> _Task description_
Below are records to be repeated in full. Give them exactly.

*** Records shown ***

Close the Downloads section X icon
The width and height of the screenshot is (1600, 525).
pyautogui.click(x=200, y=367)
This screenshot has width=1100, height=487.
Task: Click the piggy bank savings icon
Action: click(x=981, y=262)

***

> _Answer section_
Close the Downloads section X icon
The width and height of the screenshot is (1600, 525).
pyautogui.click(x=200, y=367)
This screenshot has width=1100, height=487.
Task: Click the piggy bank savings icon
Action: click(x=981, y=262)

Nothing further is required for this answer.